Yaşlılık, ak saçlardan ve yüzdeki kırışıklardan çok, işte bu, artık çok geç kalındığı, oyunun bittiği, sahnenin bundan sonra başka bir kuşağa ait olduğu duygusudur. Yaşlılığın gerçek kötü yanı, bedenin zayıf düşmesi değil, ruhun kayıtsız kalmasıdır.
Byron, sevdiği ilk genç kızın: "Şu topal çocukla nasıl ilgilenebilirim ki?" dediğini duyduğundan, bütün ömrünce öç almaya çalışmıştır. Kadının biri, küçükken kendisine çirkin dedikleri için, aile yuvalarını vahşice parçalamaktan zevk alır.

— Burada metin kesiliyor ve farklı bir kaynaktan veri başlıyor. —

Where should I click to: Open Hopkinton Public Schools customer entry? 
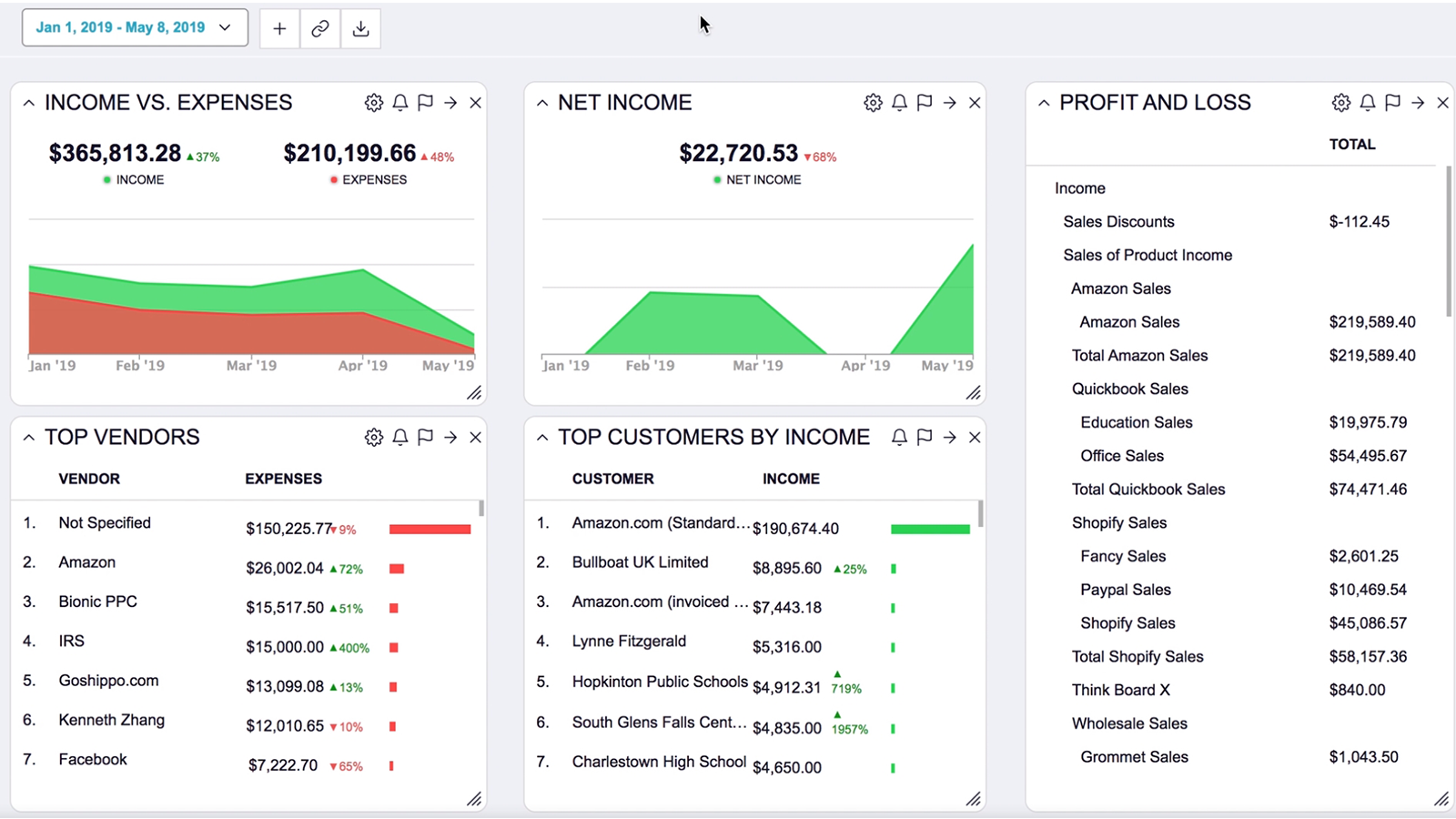click(659, 681)
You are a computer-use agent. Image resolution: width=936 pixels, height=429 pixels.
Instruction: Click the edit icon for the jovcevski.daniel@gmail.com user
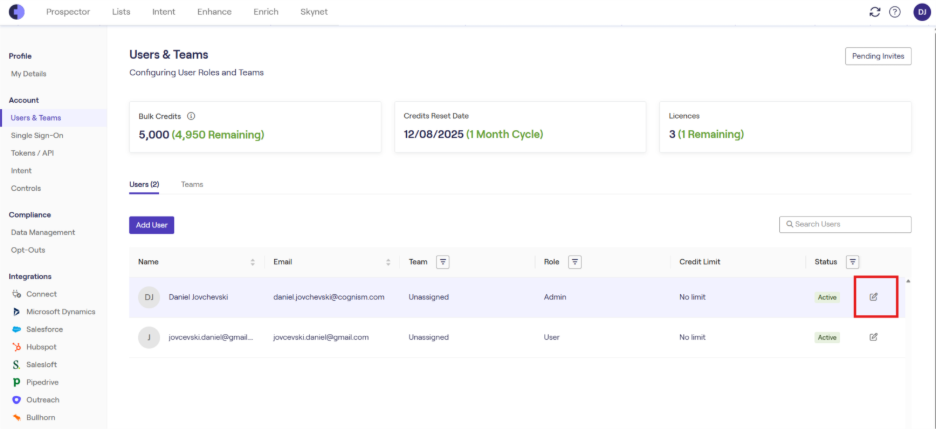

Bir erkek veya bir kadın, doğuştan sadakatsiz olamaz; aşk hayatının ilk olayları onları böyle yapmıştır. Örneğin, ateşli bir yaradılışa sahiptirler de soğuk birine düşmüşlerdir. Bu halde, ahlak ve toplum kurallarına sıkı sıkıya bağlı iseler, sadık kalacak ve mutsuz olacaklardır; ahlakdışı iseler, sadık kalmayacak ve hep kuşkulu olacaklardır. Bu da kendilerini tamamlayan "yarılarına" raslayıncaya kadar sürüp gidecek, o zaman ise tamamen değiştikleri görülecektir. Oldukça maceralı bir hayat geçirmiş kişiler vardır ki, kendilerine uygun eşe rasladıklarında tamamiyle duruluverirler.